WHAT YOU WILL DO:
Reproduce the rows from the line with "Locate an element" up to and including the line with "pyautogui.click(x=489, y=157)", swapping "GUI agent" for "screen automation agent" and keeping everything else unchanged.

PROVIDED DATA:
========

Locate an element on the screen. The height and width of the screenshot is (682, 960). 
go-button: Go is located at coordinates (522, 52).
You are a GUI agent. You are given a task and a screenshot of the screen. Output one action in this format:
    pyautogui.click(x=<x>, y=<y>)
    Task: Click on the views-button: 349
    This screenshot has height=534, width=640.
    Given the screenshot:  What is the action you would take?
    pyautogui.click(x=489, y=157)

========

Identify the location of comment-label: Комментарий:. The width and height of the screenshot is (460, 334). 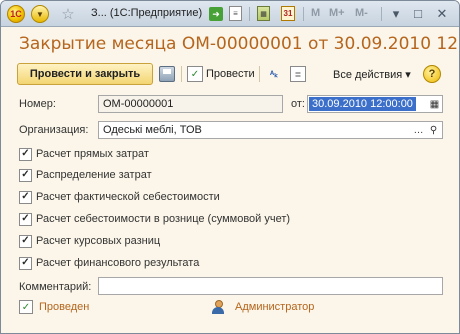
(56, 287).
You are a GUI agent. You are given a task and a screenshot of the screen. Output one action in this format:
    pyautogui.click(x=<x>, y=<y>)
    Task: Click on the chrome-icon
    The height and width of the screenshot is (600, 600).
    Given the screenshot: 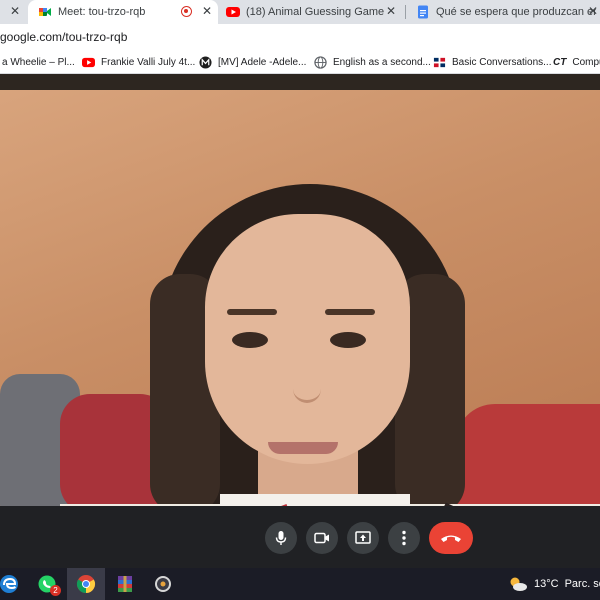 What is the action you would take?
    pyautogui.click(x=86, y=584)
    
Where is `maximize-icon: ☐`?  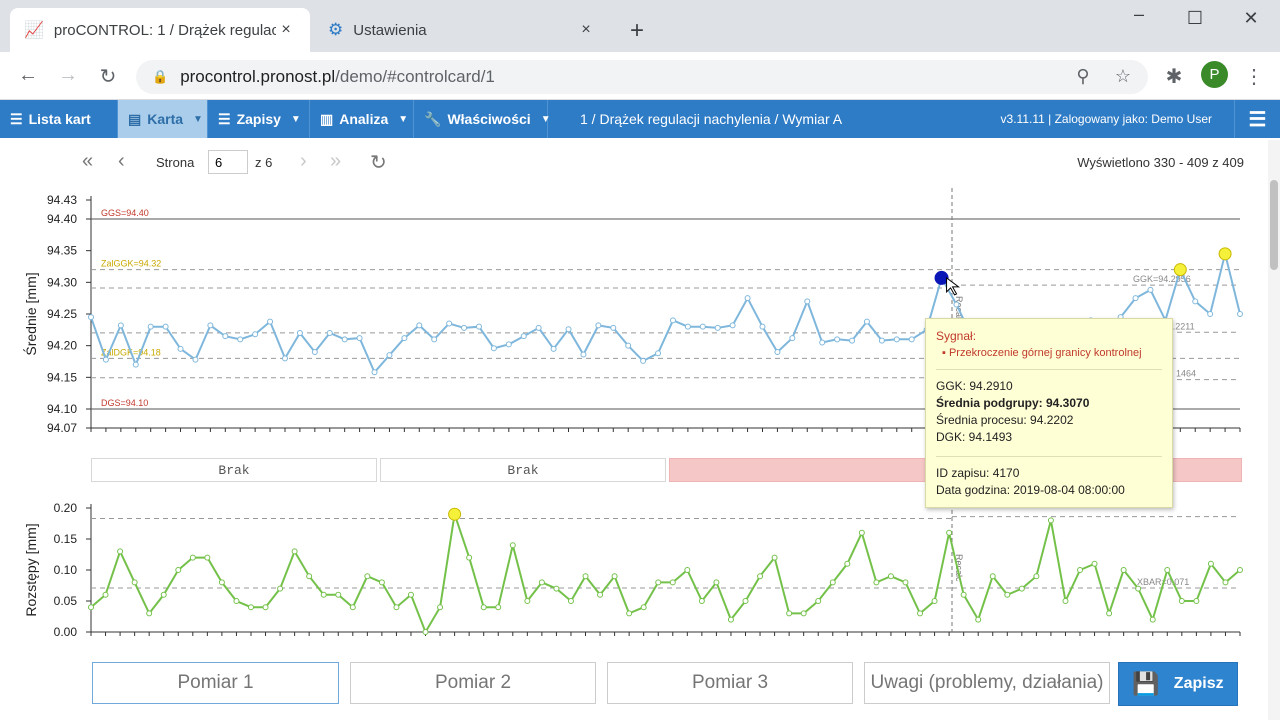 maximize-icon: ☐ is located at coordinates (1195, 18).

========

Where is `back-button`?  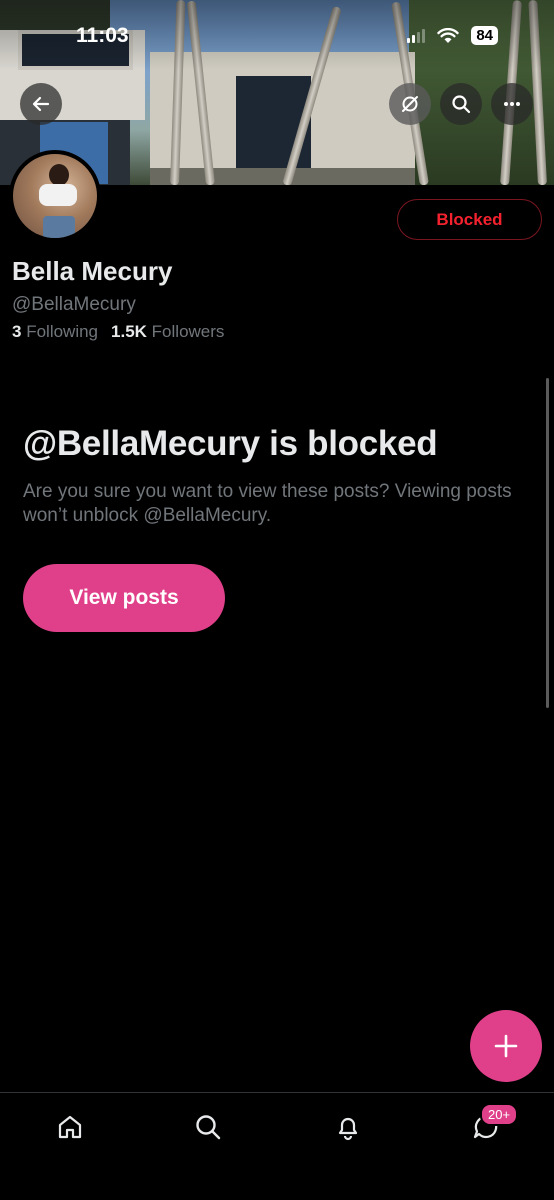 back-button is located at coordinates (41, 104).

========

WRITTEN SOLUTION:
Locate an element on the screen. The height and width of the screenshot is (682, 960). 
go-button: Go is located at coordinates (522, 52).
You are a screen automation agent. You are given a task and a screenshot of the screen. Output one action in this format:
    pyautogui.click(x=<x>, y=<y>)
    Task: Click on the views-button: 349
    This screenshot has height=534, width=640.
    Given the screenshot:  What is the action you would take?
    pyautogui.click(x=489, y=157)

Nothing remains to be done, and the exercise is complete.